# Consegna
Individua tutte le righe delle voci qui sotto che contengono la parola "This" e ricopiale.

# Voci del dataset
========

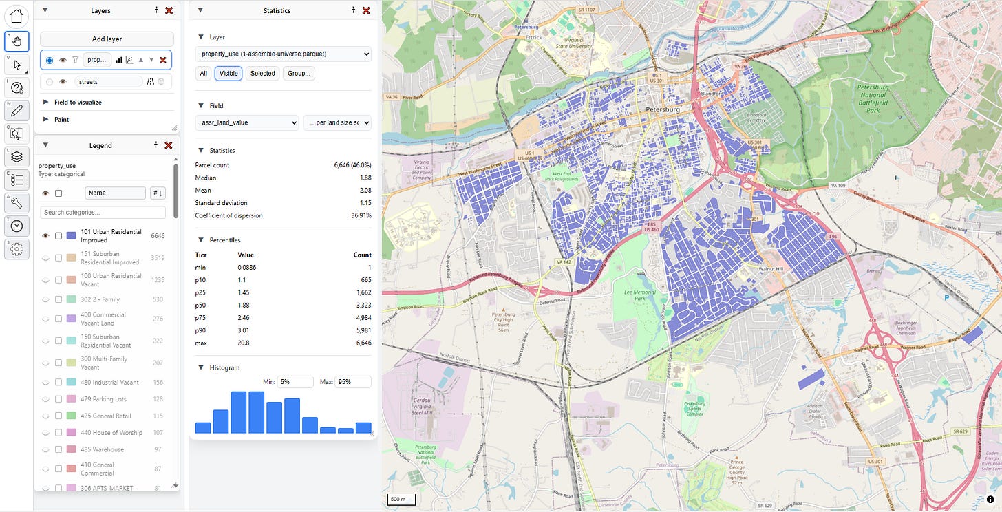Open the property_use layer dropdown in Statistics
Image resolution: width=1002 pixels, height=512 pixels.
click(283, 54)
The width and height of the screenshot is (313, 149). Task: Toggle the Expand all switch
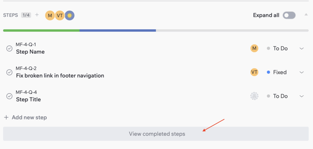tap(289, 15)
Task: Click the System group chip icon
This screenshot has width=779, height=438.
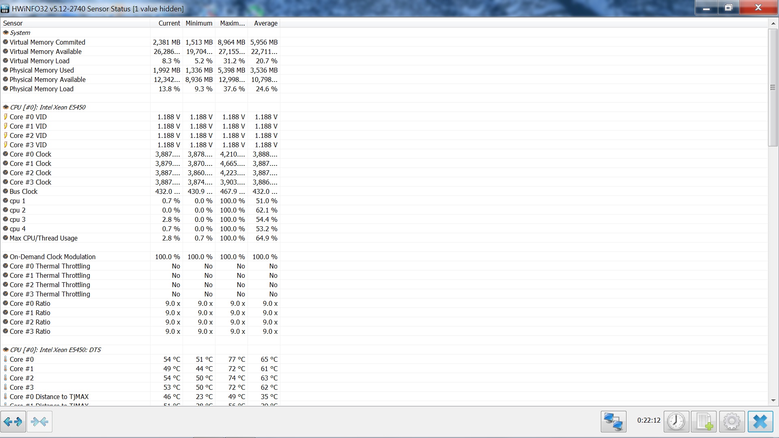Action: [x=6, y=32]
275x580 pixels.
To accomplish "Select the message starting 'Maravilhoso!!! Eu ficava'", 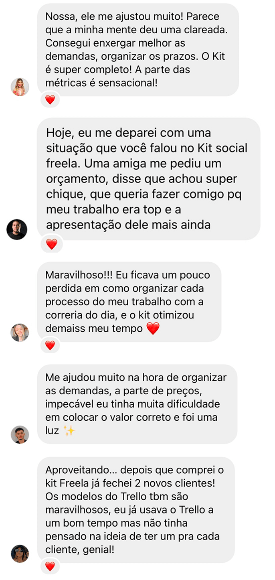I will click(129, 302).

========

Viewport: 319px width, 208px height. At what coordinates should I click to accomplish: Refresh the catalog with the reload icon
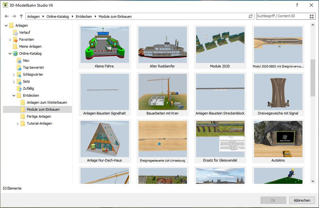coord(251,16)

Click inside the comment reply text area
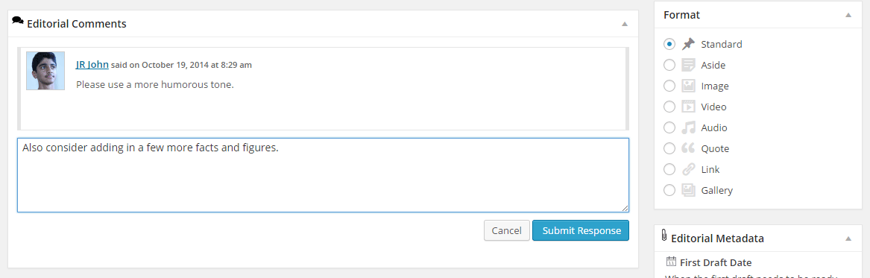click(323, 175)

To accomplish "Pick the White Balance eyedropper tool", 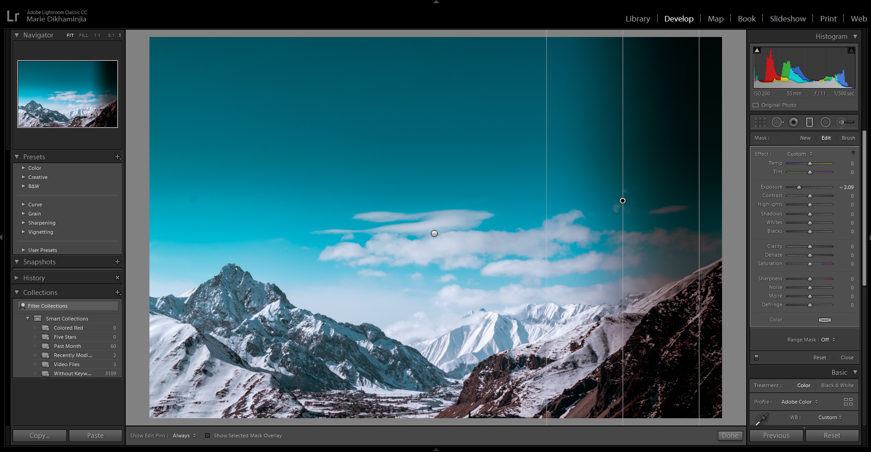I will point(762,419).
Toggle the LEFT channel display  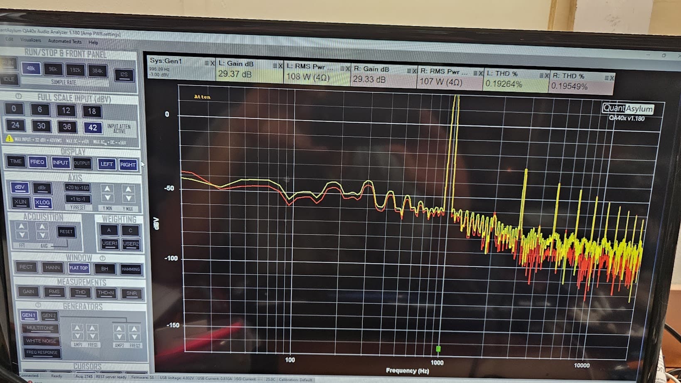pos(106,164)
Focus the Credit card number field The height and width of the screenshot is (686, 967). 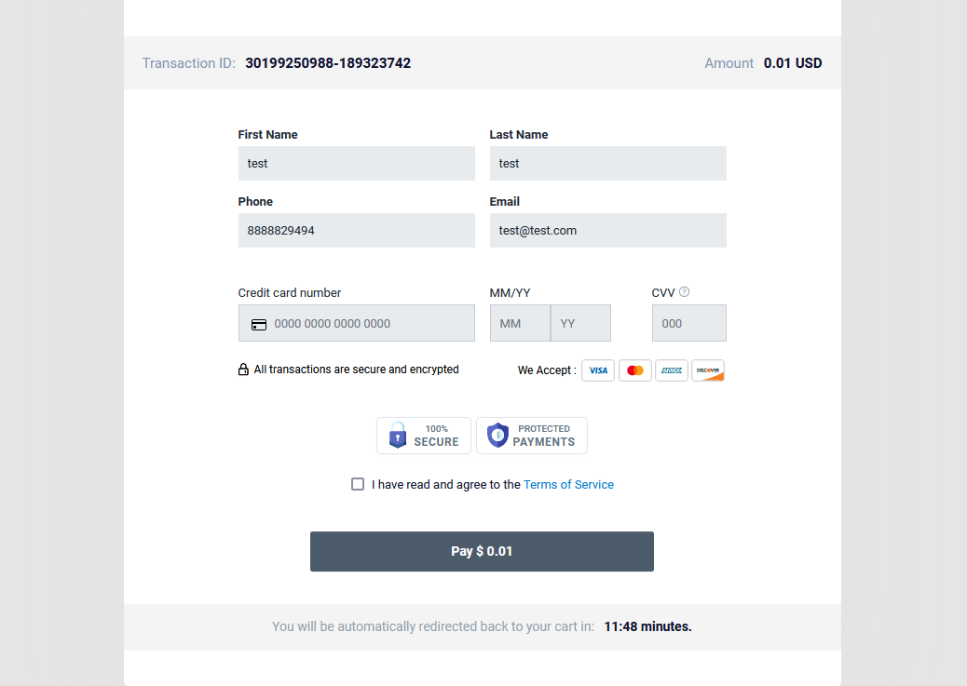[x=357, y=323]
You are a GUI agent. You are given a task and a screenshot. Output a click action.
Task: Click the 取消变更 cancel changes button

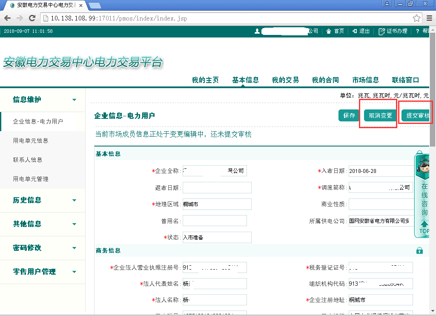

========

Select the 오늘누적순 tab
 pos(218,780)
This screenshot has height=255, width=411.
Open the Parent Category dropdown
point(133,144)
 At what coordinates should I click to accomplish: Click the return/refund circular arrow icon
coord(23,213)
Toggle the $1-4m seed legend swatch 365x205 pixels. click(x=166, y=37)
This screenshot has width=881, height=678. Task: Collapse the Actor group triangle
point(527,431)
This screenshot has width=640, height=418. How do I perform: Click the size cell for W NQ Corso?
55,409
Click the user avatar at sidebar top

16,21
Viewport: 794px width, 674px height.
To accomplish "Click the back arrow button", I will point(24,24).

========

# Soluzione completa
This screenshot has width=779, height=438.
This screenshot has height=255, width=411.
This screenshot has width=881, height=678. Task: Collapse the Actor group triangle
This screenshot has width=640, height=418. How do I perform: Click the size cell for W NQ Corso?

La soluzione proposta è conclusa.